Folclore Grego (Gykia, a heroína de Chersonesos)

Lamachos era um rico morador da cidade de Chersonesos. Era tão rico que seu gado tinha uma porta exclusiva para entrar na cidade. Ele tinha uma filha única, de nome Gykia, ela era a mais linda e inteligente da cidade, tendo o seu pai se esmerado em educá-la com os mais sábios professores.Gykia era uma boa moça e queria de alguma forma ser útil pra a sua cidade.

Entretanto, na província de Bósporo reinava Asandros, que louco de ganância queria a cidade de Chersonesos para si. Ele tinha tentando tomar à força uma vez, só que falhou. Então armou o plano de casar seu filho com Gykia, assim quando Lamacho morresse o filho dele governaria e depois seu neto.

Tudo aconteceu de acordo com a o plano, Gykia casou com o filho de Asandros. Mas havia uma cláusula que dizia que se o marido saísse da cidade para encontrar o pai, seria executado. Gykia amava o marido sinceramente. Ele parecia ser uma boa pessoa, um fiel cidadão e era cheio de boas ações. Só que Lamachos morreu dois anos mais tarde e o Conselho da cidade decidiu entregar o governo não para o seu marido, mas para Zethos, um cidadão de destaque da cidade. O marido não desistiu, e ficou esperando uma oportunidade para tomar o poder.

No aniversário da morte de seu pai, Gykia organizou uma comemoração, regada a muita comida e bebida. O marido dela resolveu usar um dos aniversários de morte do sogro para tomar a cidade. Ele enviou um escravo dedicado a Panticapaion (a capital do reino do Bósforo) com uma mensagem que ele tinha encontrado uma maneira de tomar o controle sobre Chersonesos.

O pai enviou navios a seu filho com guerreiros dentro, como se eles estivessem trazendo presentes para a festa. Os barcos bósforo chegaram na Baía de Símbolos, e o filho de Asandros enviou cavalos para eles. Eles foram a cidade, entregaram os presentes, e alguns ficaram escondidos na casa de Gykia, enquanto os remadores partiam dando a impressão de que eles tinham partido.

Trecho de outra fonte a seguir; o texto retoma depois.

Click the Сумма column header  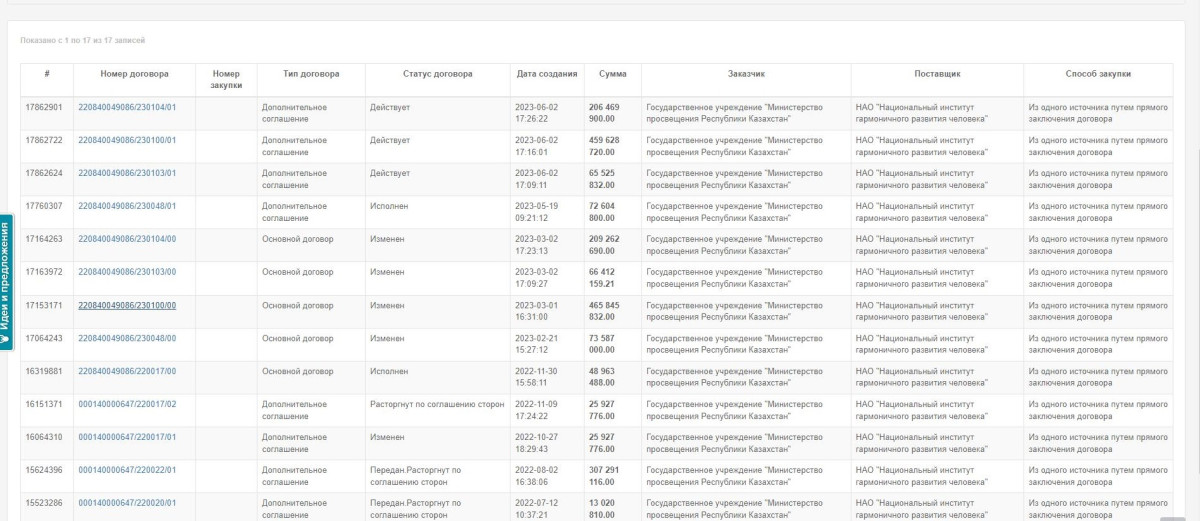pyautogui.click(x=613, y=74)
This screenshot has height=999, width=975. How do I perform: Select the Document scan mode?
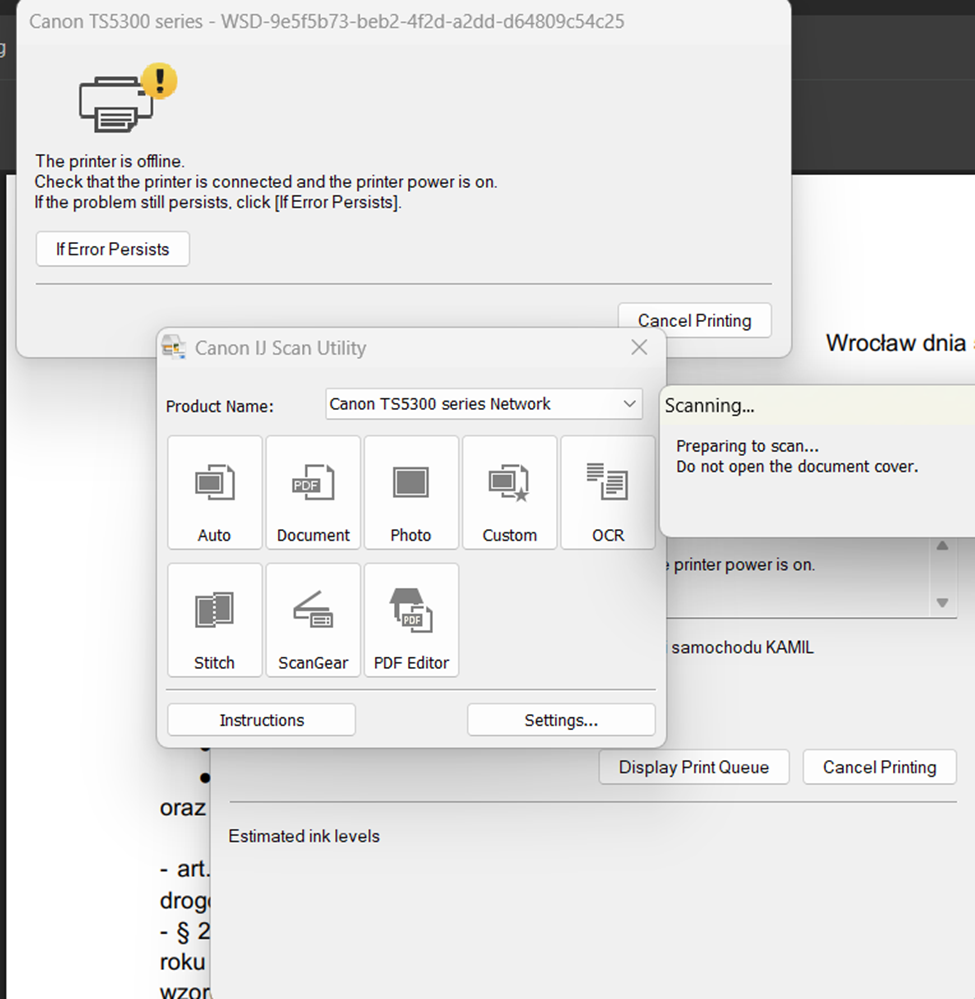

Os escravos que o filho de Asandros trouxe de Bósporos o ajudaram, dizendo para todos que eles tinha deixado a cidade e dando comida e água para eles. Tudo foi feito secretamente. Gykia não suspeitava o que estava acontecendo em sua própria casa.

O prazo para o cumprimento do plano era o terceiro aniversário da morte Lamachos. Por dois anos ele reuniu em segredo cerca de duzentos guerreiros de Bósporos. O filho de Asandros supôs que no dia da comemoração todos iriam divertir-se até tarde da noite e ficar totalmente bêbados, e quando dormissem, ele levaria seus guerreiros para realizar seu ato traiçoeiro. Nessa altura, a frota de seu pai estaria pronta para o ataque contra Chersonesos.

A trama foi descoberta por acidente, isso porque uma das servas de Gykia estava de castigo em um aposento, e sem querer deixou cair um grampo, quando foi pegá-lo no chão, ele viu os soldados escondidos no andar de baixo. Imediatamente ele pediu para alguém trazer sua patroa e falou a ela o que estava acontecendo. Gykia não teve dúvidas, o amor pela cidade era maior que qualquer coisa, e decidiu matar a todos, inclusive seu próprio marido, que acabou por ser um traidor.

Ela pediu a seus parentes para reunir os mais valentes cidadãos. Ela fez eles jurarem que se tudo fosse verdade, depois da morte dela, ela deveria ser enterrada dentro d perímetro da cidade. Eles juraram cumprir seu desejo, Gykia satisfeita revelou a traição do marido. Quando eles ouviram a estória, congelaram de medo.

Ela combinou que as comemorações deveriam ocorrer de maneira normal. Todos beberiam, dançariam, cantariam, mas de maneira comedida e sem esquecer o perigo. Deveriam também juntar mato em suas casas. Assim, quando a festa terminasse, os portões seriam fechados e todos iram para suas casas, pegariam os galhos e folhas e iriam a casa dela, colocariam tudo lá e ateariam fogo, assim que ela saísse, é claro. Cuidando para que ninguém mais saísse vivo de lá.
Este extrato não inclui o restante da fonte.